(RECORDS PROVIDED)
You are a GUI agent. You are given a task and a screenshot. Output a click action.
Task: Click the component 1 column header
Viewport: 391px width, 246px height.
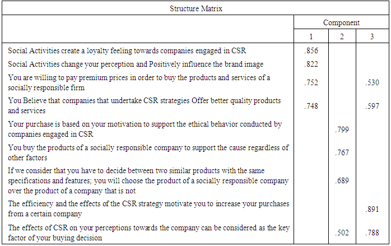(x=310, y=36)

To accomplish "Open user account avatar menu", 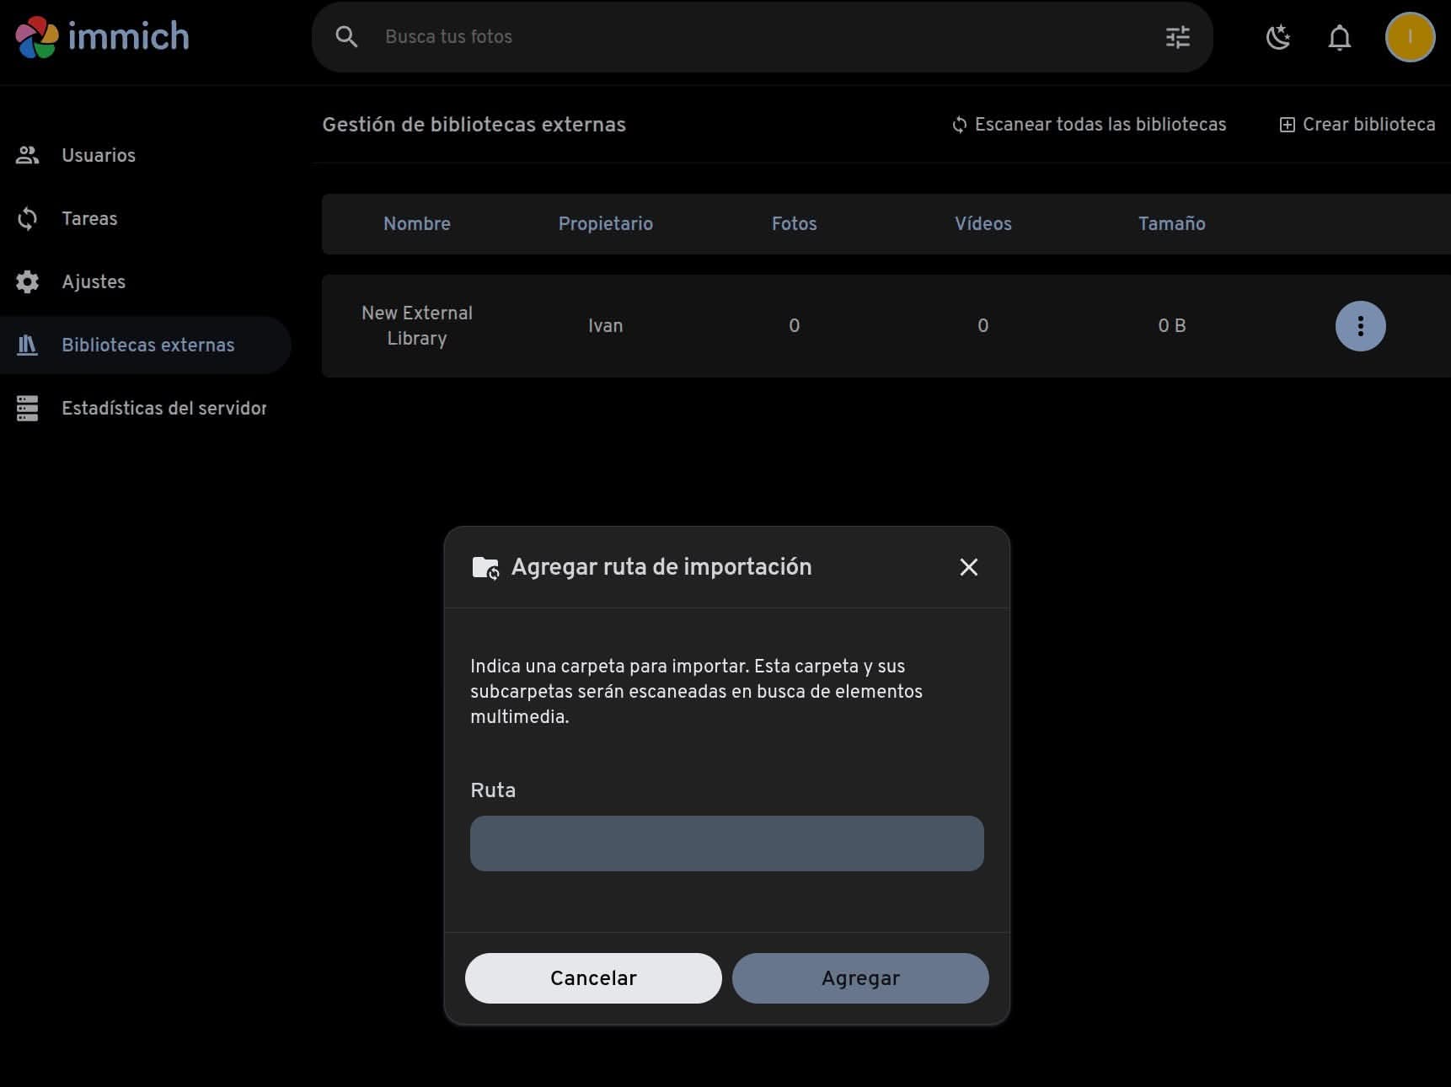I will (1410, 37).
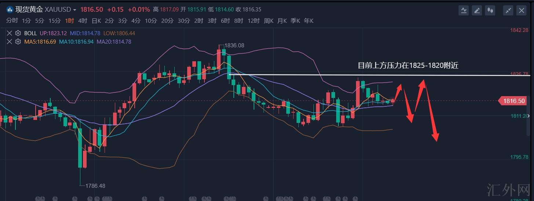Select the 分时 timeframe tab

[x=12, y=21]
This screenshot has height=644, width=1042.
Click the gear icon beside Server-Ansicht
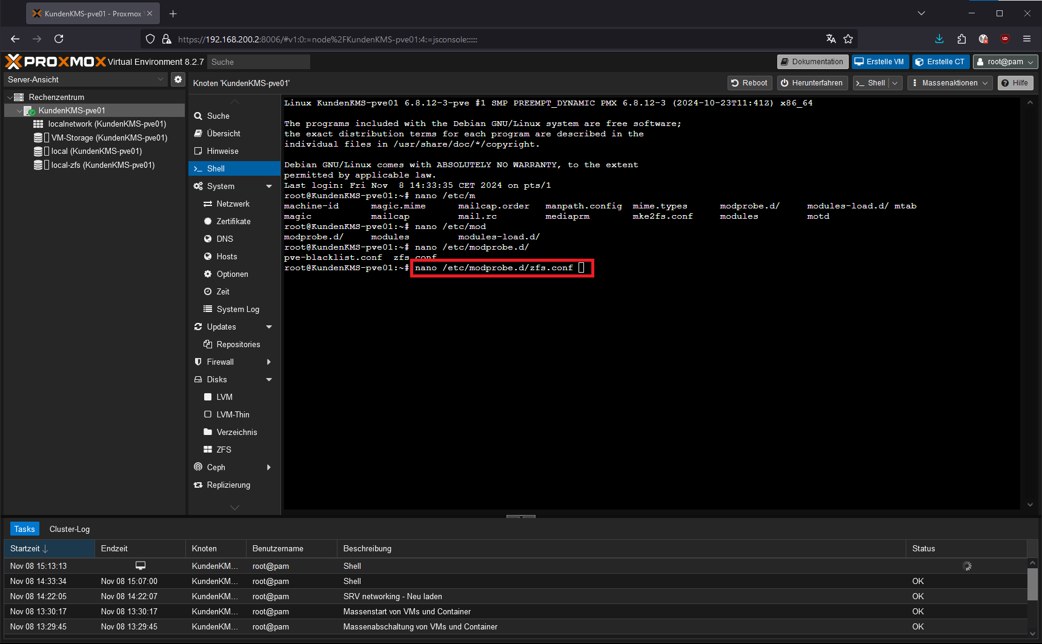(x=178, y=79)
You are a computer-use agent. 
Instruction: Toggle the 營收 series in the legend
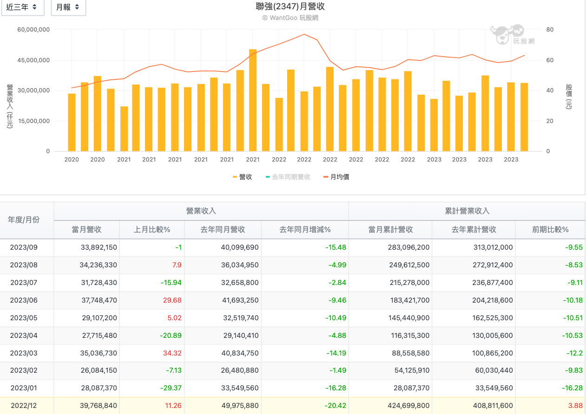(x=242, y=177)
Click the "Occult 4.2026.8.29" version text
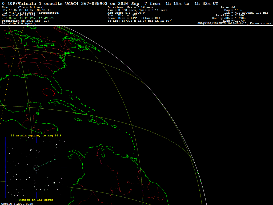The height and width of the screenshot is (205, 273). tap(17, 204)
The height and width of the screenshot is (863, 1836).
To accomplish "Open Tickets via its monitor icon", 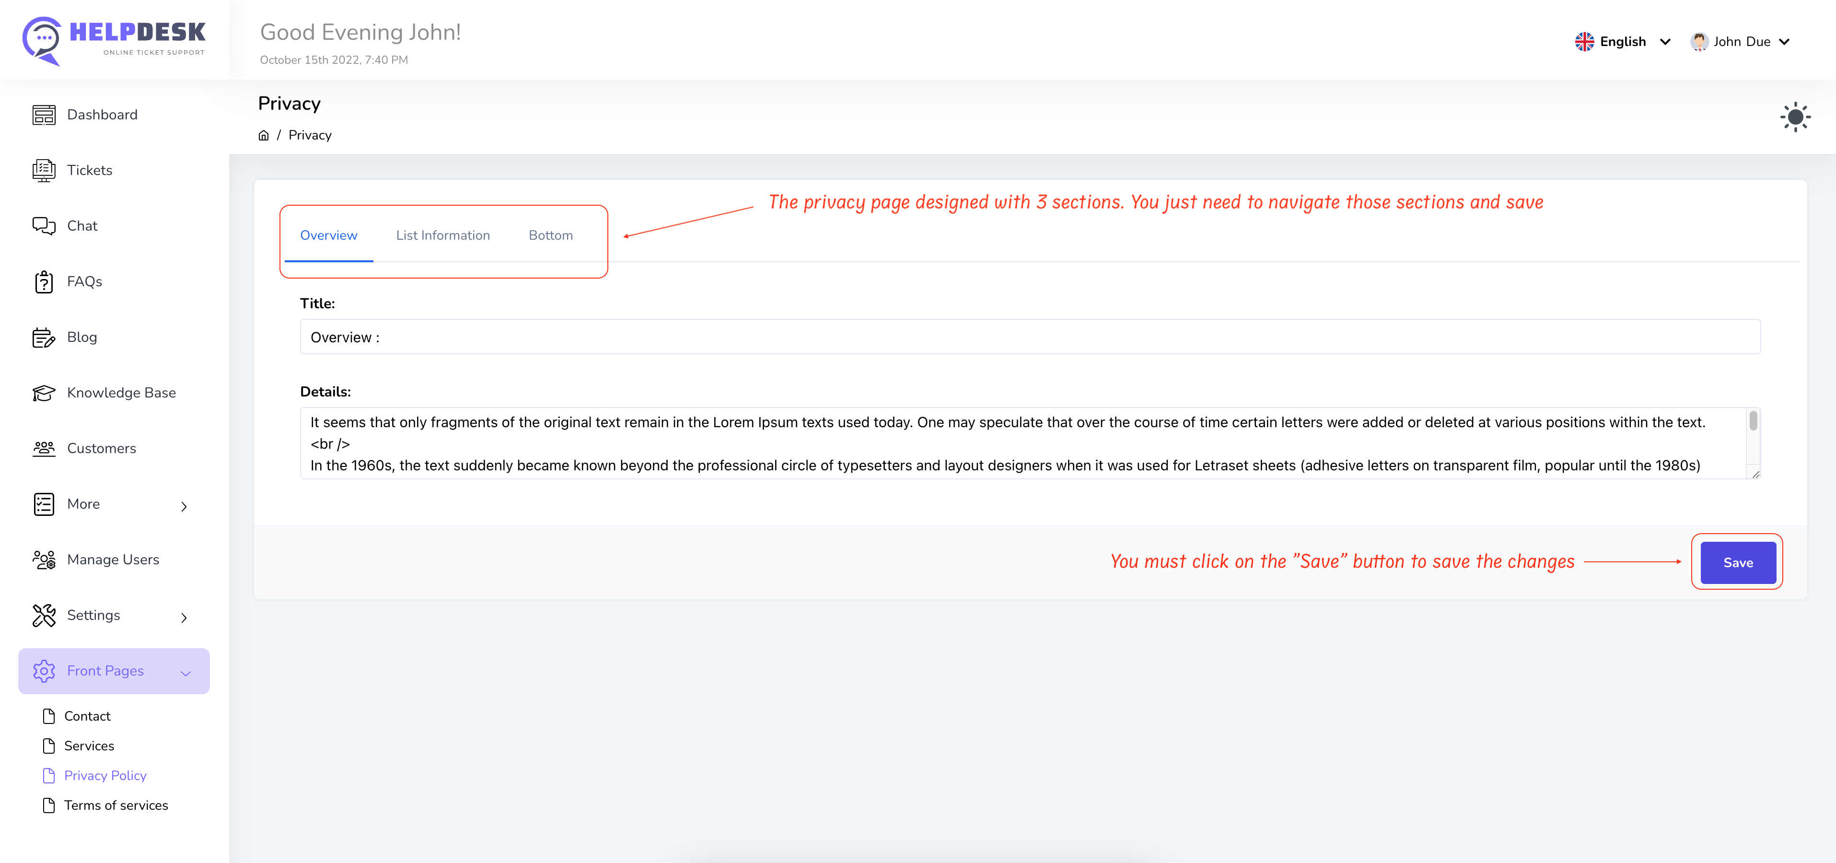I will [x=43, y=170].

(EXERCISE DIRECTIONS) Set down word for word the stretch of the listing above, from its first line through the line that contains "(x=310, y=36)". Leave the pictures out of your answer.

(EXERCISE SOLUTION)
You are a GUI agent. You are given a task and a screenshot. Output a click action.
Task: Click the component 1 column header
Viewport: 391px width, 246px height.
(x=310, y=36)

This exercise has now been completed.